The wing was attached to the fuselage with four cabane struts on each side, plus one sloping downwards aft centrally. The Bumblebee was powered by a 28 hp Henderson four cylinder engine, carefully cowled with a cooling air inlet beneath the drive shaft of the two blade propeller. The fuselage was built from internally wire braced welded steel tubes, a method user by Fokker aircraft but unfamiliar on light planes. The forward fuselage including engine, cockpit and wing mounting was rectangular in cross-section, becoming triangular, vertex up, aft. The pilot sat under the forward part of the wing not in an open cockpit as usual at the time but surrounded by curved celluloid sheet, attached to the cabane struts, which extended upwards vertically from the fuselage to the wing underside but sloping aft. There was a celluloid window in the wing over his head to provide upward vision. Access to the cockpit was via a port side door.

The empennage of the Bumblebee was, like the fuselage, steel framed. Its straight edged, braced tailplane and split elevators were mounted on top of the fuselage; the fin had a curved leading edge, the rudder moving in an elevator cut-out. The undercarriage was of the fixed, conventional type, with mainwheels on a single axle, each side attached to the fuselage by a single streamlined strut.

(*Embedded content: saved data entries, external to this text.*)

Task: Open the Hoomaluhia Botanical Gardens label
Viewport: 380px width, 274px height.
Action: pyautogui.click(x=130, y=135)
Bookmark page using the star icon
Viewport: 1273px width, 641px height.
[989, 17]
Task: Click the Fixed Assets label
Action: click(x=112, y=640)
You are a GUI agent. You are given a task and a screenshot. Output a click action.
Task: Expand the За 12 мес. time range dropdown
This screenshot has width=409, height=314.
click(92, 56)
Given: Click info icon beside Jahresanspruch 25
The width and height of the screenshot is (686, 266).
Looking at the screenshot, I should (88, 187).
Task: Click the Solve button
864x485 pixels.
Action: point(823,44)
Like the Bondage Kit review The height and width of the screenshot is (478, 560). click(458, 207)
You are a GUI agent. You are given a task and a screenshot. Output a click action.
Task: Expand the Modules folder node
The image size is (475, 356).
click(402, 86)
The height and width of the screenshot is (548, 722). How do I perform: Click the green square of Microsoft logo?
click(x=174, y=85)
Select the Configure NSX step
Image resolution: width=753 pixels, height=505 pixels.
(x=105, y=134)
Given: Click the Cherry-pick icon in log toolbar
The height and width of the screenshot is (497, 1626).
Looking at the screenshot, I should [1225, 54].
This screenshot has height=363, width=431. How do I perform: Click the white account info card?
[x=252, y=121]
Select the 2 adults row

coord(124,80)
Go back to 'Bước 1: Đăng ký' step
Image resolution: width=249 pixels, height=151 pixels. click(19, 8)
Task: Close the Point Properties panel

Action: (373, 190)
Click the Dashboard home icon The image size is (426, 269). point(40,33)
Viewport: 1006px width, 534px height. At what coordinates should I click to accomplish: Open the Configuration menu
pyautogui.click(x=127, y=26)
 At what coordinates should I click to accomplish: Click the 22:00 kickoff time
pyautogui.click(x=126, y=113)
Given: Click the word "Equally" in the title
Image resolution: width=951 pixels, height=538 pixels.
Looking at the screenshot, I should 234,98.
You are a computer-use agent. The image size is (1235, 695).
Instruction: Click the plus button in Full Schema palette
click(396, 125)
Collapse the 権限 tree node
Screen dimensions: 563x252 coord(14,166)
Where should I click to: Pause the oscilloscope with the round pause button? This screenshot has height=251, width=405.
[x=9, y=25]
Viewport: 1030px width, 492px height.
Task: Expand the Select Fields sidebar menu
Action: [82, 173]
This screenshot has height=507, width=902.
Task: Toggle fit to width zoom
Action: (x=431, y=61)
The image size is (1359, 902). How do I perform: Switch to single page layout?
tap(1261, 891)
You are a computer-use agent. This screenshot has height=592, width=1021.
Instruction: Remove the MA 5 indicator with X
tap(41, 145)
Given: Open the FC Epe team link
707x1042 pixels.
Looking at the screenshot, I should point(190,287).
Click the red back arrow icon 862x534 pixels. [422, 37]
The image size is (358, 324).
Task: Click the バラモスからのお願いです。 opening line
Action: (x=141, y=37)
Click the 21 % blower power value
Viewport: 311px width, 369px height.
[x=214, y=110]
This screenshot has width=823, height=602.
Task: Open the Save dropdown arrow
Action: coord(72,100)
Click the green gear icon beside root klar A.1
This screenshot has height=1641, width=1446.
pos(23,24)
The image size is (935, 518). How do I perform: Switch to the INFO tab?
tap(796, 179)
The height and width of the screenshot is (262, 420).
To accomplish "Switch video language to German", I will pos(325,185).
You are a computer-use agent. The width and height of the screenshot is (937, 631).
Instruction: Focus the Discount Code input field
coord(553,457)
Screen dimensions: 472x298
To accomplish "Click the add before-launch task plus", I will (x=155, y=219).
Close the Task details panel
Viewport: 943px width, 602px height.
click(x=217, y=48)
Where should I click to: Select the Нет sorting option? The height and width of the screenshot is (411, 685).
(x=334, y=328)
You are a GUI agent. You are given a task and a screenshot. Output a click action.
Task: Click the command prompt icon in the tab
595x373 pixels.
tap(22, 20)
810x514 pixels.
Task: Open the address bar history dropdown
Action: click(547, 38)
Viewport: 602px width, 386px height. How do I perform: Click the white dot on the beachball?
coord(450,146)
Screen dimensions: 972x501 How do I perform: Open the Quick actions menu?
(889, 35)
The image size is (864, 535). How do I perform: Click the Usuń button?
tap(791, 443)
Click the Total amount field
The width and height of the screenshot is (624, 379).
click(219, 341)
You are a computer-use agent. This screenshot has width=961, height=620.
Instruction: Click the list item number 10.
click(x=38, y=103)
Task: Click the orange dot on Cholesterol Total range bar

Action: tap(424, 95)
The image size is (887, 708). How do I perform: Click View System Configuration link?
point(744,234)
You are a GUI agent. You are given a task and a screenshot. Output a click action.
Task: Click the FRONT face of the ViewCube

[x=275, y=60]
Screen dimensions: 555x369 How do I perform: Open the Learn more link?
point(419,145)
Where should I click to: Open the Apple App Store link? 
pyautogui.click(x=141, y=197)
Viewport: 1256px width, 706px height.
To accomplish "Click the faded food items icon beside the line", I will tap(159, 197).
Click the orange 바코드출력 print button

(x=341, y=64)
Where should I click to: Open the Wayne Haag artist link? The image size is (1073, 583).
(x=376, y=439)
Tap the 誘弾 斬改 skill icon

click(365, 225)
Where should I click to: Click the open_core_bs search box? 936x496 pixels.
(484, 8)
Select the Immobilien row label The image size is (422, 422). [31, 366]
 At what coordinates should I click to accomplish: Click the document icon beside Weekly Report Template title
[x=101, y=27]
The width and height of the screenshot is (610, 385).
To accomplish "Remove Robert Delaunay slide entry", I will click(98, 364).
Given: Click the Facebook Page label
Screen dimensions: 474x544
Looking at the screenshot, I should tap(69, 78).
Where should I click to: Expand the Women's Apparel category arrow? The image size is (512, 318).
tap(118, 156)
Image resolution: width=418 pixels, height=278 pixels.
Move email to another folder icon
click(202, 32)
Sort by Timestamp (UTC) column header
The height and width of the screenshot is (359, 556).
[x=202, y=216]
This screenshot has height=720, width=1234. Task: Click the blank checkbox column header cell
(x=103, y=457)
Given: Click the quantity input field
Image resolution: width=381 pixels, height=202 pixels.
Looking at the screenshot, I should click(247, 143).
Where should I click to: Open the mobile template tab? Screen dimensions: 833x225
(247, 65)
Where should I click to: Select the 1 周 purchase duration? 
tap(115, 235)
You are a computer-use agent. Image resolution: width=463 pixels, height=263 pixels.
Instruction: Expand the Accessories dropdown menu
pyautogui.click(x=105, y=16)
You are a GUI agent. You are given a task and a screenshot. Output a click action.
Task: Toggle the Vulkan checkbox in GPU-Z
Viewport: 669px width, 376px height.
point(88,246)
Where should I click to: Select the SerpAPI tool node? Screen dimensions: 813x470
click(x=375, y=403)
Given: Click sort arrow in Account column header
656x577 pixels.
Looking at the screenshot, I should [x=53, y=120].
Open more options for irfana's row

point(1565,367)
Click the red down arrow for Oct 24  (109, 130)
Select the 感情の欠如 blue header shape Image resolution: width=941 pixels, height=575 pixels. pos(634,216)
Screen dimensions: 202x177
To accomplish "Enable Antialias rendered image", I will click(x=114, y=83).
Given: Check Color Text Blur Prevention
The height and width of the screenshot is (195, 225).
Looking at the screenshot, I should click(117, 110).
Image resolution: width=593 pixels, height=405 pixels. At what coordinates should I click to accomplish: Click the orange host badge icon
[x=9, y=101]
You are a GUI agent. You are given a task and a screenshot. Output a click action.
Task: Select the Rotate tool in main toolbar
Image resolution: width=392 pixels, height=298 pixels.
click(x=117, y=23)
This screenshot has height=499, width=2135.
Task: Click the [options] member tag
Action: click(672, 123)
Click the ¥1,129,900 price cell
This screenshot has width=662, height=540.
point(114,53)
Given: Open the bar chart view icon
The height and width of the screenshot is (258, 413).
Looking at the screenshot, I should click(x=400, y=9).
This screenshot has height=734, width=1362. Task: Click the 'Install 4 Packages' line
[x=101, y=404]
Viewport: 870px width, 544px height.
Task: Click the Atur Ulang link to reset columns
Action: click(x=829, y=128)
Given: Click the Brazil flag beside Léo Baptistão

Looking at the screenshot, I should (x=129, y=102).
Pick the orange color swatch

The first DJ-1 flew in 1924, with the Henderson engine. Some images show it without its cockpit transparencies. On its earliest outings it was referred to as the Driggs-Johnson Jimmie. A developed version, the Driggs Dart 1, was flown in 1926; powered by a 35 hp Anzani engine, this had a maximum speed of 95 mph, though it was later fitted with a 28 hp Wright-Morehouse engine.

==Operational history==
At least two DJ-1s were built. The first of these won the race sponsored by the Dayton Daily News in early October 1924 and came second in both the speed and efficiency competition and a cross country race for the Rickenbacker trophy. The second was sold to the US Army and was fitted with slots and flaps. The Wright-Morehouse powered Dart 1 received a lightplane prize in the 1926 Ford Air Tour, despite failing to complete the course, as it was the only lightplane competing.

==Variants==
- Driggs-Johnson DJ-1
  1924 prototype.
- Driggs Dart 1
  1926 development powered by 35 hp Anzani engine, later by a 28 hp Wright-Morehouse. Revised undercarriage with three struts per side.